Reading a Text Correctly As It Stands

Chapter 36-43 will be concerned with some aspects of the methodology of textual analysis. One technique, the morphological method, was described in chapter 30. – Some analytic techniques are highly advanced and complex. Others are simple. The most fundamental aspect is the ability to read a text as it stands: to perceive what is in the most manifest way stated in a text; not to be blind of some of its unambiguous contents, style and other features; and, furthermore, not to fancy the presence of other contents and style etc., of which no trace can be found in the text. Such blindness and fantasies are particularly frequent if the text contains persuasive techniques directed toward the reader.

In the three seduction articles of 1896 Freud (GW-I:440/SE-III:204) unambiguously stated that his patients had told nothing about having been sexually seduced or abused. They had ardently denied having had such experiences. It was exclusively Freud's own interpretation that they had so, and that these experiences constituted the cause of their present symptoms. Moreover, Freud applied brutal persuasion techniques to force the patients to believe in his preconceived interpretations.

In The Assault on Truth Jeffrey Masson (1984) quotes the third seduction paper in toto as an appendix. However, in the main text Masson claims that Freud's patients entirely on their own initiative told about sexual abuse; that Freud believed them in the beginning; and that he was right in believing them. Masson goes on to say that Freud later rejected "the patients' accounts" as fantasies, and that he was wrong in doing so.

During the entire 1980s thousands of scholars and laymen participated in a worldwide debate about the relevant writings by Freud and Masson. Despite my comprehensive reading of and listening to these contributions, I did not encounter a single debater who did not imagine that Masson's account of Freud's text was correct. Freud had supposedly written in his third seduction paper that the patients had recounted these kinds of experiences. The only thing the debaters disagreed about was whether Freud was gullible when he in the beginning believed his patients' narratives, or whether he was a coward when he later rejected them.

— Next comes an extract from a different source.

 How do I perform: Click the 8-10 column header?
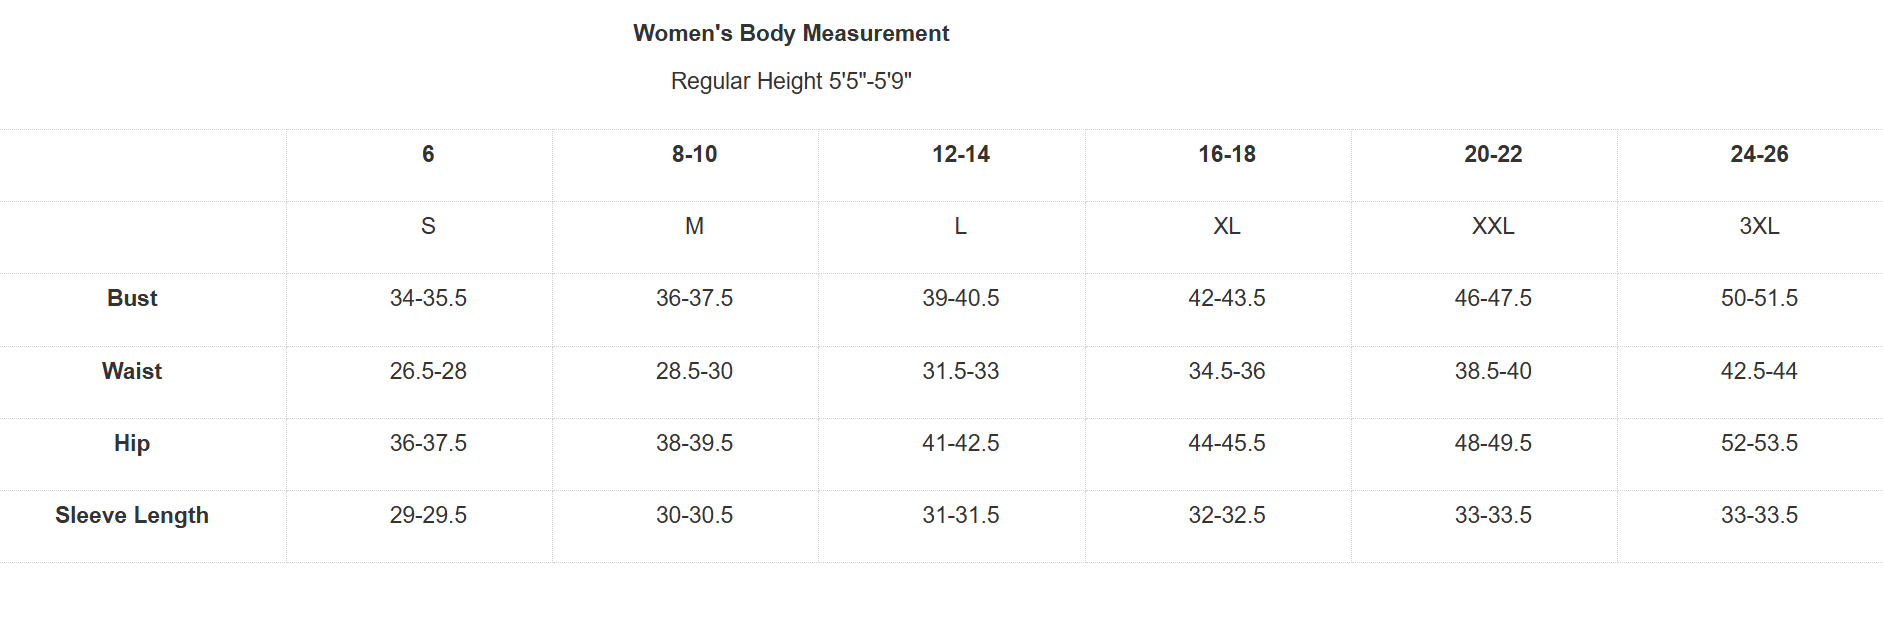pos(694,154)
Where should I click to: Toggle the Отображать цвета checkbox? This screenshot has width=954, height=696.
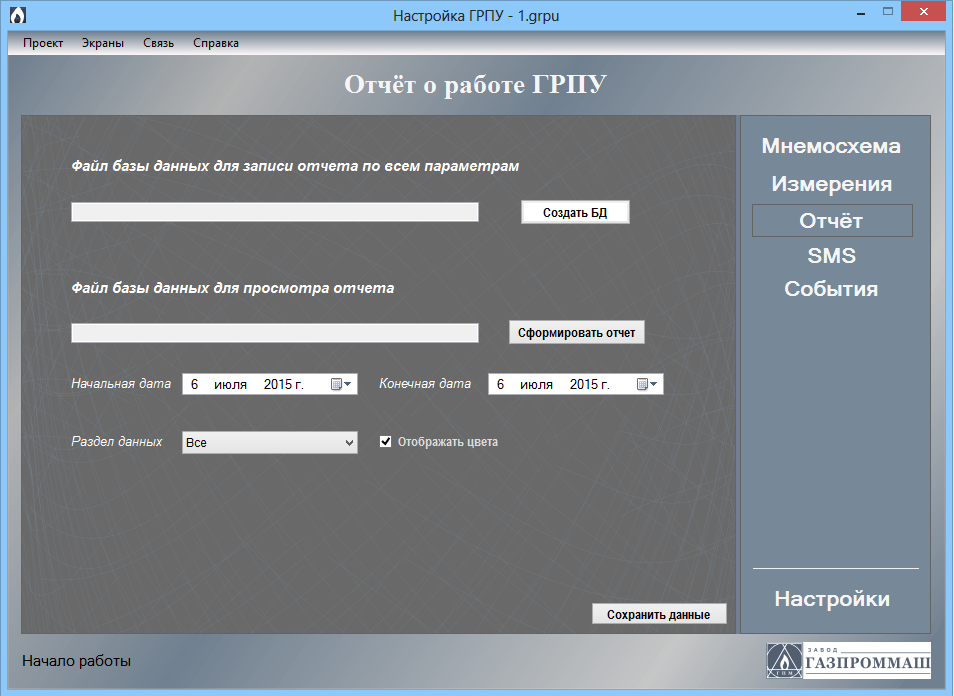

I am by no means the only researcher who has documented the widespread absence of the ability to read a text as it stands. For obvious reason I cannot devote much space to this topic here. But on account of the subject matter of this book, a legal example is called for. I shall choose one provided by Thomas Eriksson (1994a, 1994b), who was at that time a psychiatrist at that Swedish prison to which those convicted of sexual abuse of children would primarily serve their sentence. The teenage girl who accused her grandfather of abuse is called "Judith" in Scharnberg (1996). Important analyses of the evidence have also been presented by Edvardsson (1997).

Here we shall only look at the facts presented by Eriksson. Judith was a drug addict. Since she was in a psychotic state the police interrogation was held at the hospital. Neither the police, nor the prosecutor, the judges or the first defence counsel who handled the case in both the district court and the court of appeal (before the case was re-opened), detected that it was not the girl who accused her grandfather, but the social welfare officer at the hospital who answered "in her place".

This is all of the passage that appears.